NCT number NCT03388697
Other study ID # 17-0228
Secondary ID
Status Completed
Phase
First received
Last updated
Start date December 15, 2017
Est. completion date July 15, 2019

Study information

Verified date February 2019
Source The University of Texas Medical Branch, Galveston
Contact n/a
Is FDA regulated No
Health authority
Study type Observational

Clinical Trial Summary

This will be a validation study of Quantose IR and Quantose IGT to predict insulin resistance and identify patients with prediabetes. This is a pilot study of 100 subjects. Based on the results of this initial trial, investigators plan to perform a larger trial at UTMB.

Quantose IR is a fasting blood test for insulin resistance and prediabetes, and is clinically validated in non-pregnant individuals. The Quantose IR Score is based on three novel nonglycemic biomarkers, as well as insulin, and provides a comprehensive measure of insulin resistance. These analytes include:

- α-HB (α-hydroxybutyrate): positively correlated with insulin resistance and indicative of early β-cell dysfunction.

- L-GPC (linoleoyl-glycerophosphocholine): negatively correlated with insulin resistance and impaired glucose tolerance.

- Oleic Acid: positively correlated with increasing lipolysis and insulin resistance.

- Insulin: increased insulin is characteristic of insulin resistance and is an independent risk factor for type 2 diabetes and cardiovascular disease.

Quantose IGT is designed to estimate the risk of being IGT. It is calculated from a multiple logistic regression model based on the fasting plasma levels of:

- Glucose.

- α−HB.

- β−HB.

- 4-methyl-2-oxopentanoic acid.

- LGPC.

- Oleic acid.

- Serine.

- Vitamin B5. Participants in the study will be consenting to data collection and two visits for lab draw. The investigators will then evaluate the performance of the Quantose IR and Quantose IGT in the study population.


Description:

This is a prospective cohort non-interventional study. Subjects will be identified during the time of a prenatal visit at one of the UTMB clinics. All necessary institutional and regulatory approval will be obtained prior to enrolling any candidates for this study.

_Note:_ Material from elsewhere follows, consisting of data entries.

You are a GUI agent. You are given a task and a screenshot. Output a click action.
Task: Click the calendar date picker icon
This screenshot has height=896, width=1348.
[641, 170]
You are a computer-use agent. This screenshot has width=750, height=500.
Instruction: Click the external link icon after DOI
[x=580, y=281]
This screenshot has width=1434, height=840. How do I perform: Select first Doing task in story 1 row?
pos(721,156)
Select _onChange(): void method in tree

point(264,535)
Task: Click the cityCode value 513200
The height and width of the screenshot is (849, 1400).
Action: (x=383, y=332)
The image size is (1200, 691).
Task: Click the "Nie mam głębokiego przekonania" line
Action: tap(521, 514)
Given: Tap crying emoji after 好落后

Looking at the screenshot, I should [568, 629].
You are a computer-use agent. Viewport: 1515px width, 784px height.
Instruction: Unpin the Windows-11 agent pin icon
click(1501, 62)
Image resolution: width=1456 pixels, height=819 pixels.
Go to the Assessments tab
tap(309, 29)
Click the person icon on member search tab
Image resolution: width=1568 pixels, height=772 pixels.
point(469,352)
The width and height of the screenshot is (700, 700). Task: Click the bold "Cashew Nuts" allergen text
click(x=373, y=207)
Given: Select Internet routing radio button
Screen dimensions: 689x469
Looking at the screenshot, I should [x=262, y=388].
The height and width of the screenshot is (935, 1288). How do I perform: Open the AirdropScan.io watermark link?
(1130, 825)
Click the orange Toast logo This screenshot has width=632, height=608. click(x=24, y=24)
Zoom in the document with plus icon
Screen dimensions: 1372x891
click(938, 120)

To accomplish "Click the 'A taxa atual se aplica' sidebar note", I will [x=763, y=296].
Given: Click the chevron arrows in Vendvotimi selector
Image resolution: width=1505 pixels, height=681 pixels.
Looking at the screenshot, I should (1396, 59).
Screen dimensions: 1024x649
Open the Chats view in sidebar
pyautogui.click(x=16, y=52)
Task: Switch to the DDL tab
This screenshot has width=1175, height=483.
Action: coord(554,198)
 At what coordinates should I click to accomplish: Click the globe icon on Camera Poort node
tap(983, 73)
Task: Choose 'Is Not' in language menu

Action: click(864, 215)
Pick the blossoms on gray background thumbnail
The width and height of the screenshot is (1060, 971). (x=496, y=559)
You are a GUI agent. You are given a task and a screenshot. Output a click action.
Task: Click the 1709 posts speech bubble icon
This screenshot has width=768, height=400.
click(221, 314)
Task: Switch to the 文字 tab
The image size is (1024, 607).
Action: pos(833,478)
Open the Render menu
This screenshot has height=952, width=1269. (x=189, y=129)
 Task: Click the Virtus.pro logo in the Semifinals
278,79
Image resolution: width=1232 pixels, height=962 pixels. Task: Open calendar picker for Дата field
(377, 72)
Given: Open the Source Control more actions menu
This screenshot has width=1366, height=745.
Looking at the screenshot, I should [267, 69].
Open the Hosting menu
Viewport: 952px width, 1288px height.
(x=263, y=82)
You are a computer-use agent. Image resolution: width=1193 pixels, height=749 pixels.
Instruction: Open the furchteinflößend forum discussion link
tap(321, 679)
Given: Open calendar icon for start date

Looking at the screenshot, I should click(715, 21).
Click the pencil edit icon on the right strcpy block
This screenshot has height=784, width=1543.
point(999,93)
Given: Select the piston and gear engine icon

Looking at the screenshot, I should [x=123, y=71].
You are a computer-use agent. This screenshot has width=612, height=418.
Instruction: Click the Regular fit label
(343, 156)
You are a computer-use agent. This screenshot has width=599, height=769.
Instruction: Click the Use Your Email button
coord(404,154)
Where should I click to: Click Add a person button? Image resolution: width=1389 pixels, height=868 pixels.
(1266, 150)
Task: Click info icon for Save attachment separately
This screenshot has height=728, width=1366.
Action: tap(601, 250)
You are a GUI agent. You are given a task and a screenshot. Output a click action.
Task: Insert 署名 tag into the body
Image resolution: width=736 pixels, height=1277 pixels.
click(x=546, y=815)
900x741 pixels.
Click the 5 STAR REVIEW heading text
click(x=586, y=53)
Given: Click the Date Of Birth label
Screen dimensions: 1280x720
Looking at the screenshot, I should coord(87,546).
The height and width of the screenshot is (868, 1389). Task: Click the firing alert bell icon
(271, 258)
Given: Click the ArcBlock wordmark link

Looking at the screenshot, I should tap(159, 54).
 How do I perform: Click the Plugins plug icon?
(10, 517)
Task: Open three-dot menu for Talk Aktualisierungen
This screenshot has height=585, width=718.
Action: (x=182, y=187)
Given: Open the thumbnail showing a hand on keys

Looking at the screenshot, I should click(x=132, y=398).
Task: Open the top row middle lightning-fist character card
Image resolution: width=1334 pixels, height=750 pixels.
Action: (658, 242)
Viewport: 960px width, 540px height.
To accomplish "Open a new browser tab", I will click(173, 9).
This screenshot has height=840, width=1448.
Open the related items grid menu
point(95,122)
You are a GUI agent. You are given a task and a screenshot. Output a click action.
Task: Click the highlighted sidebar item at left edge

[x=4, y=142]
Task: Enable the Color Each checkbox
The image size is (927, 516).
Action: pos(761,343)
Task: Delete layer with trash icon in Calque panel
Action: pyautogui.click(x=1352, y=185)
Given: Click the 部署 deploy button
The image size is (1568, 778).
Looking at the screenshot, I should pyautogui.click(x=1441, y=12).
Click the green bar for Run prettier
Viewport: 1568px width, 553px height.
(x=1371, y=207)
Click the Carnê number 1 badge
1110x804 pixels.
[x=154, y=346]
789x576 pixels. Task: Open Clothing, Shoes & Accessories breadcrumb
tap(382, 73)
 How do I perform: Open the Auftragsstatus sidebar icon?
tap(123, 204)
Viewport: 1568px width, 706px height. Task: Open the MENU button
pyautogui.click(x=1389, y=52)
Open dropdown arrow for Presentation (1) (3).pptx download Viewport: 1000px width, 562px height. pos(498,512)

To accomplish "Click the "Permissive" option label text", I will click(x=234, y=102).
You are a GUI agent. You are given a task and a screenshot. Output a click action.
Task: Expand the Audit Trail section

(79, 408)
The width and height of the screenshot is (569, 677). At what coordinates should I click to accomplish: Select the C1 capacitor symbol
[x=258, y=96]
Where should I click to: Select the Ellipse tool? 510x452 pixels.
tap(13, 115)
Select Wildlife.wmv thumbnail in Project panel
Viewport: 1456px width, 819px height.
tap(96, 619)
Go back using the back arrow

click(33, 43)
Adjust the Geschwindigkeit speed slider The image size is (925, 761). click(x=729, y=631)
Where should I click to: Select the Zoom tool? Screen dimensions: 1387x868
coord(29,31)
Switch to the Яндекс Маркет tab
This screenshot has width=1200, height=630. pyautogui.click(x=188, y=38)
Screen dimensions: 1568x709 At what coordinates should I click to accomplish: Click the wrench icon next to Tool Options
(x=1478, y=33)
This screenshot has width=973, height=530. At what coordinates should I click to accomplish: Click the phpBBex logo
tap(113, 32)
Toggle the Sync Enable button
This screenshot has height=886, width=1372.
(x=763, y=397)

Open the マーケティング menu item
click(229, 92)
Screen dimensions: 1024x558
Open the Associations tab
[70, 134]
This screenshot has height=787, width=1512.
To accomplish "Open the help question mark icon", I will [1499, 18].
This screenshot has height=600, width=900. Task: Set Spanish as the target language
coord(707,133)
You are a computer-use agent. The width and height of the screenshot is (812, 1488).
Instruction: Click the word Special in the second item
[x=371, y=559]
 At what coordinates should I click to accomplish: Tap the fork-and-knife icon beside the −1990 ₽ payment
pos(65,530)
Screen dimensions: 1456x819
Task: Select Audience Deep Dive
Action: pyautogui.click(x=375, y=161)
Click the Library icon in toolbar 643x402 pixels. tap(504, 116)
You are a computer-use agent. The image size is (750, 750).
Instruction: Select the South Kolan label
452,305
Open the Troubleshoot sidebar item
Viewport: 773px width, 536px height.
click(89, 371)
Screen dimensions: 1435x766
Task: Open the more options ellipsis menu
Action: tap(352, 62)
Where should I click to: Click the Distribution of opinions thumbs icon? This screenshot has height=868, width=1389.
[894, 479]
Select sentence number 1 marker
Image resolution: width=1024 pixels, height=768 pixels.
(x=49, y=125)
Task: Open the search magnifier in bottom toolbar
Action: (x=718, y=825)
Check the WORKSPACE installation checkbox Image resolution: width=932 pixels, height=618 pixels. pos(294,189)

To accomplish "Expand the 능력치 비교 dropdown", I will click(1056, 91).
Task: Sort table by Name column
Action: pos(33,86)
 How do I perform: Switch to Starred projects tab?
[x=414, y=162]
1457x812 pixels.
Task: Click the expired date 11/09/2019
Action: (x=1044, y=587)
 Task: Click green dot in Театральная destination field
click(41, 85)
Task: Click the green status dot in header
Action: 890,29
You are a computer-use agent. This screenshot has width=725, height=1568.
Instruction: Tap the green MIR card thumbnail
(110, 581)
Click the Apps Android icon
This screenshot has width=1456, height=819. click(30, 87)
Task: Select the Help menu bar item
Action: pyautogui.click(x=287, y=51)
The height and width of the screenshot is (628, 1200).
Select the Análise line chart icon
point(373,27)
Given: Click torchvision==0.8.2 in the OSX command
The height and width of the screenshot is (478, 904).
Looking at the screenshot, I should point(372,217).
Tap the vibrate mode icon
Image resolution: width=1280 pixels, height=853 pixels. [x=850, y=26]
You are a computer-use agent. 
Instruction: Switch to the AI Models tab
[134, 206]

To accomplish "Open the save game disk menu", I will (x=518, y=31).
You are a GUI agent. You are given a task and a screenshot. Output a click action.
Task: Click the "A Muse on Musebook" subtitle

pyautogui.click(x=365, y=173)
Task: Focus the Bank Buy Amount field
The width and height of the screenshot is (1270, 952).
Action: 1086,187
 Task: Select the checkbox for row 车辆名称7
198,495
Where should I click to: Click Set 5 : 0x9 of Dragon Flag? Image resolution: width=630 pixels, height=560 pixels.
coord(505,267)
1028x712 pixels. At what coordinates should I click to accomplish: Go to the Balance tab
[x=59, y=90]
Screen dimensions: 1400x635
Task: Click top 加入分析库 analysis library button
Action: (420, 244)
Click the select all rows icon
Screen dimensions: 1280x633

Potential subjects that are not patients of the investigator or patients of the study team members, they will not be contacted by study staff unless they have been informed of the study by their medical provider and express an interest in receiving more information on the study or wish to enroll in the study. Under the direction of the PI, trained research staff will be available in the UTMB prenatal care clinics to screen and consent subjects according to study protocol. The Perinatal Research Division (PRD) has staff based in the UTMB Maternal Health (OB) clinics. These research staff members will screen the charts and electronic medical records of prenatal patients receiving care in the OB clinics. In order to contact potential study participants, the HIPAA waiver is submitted.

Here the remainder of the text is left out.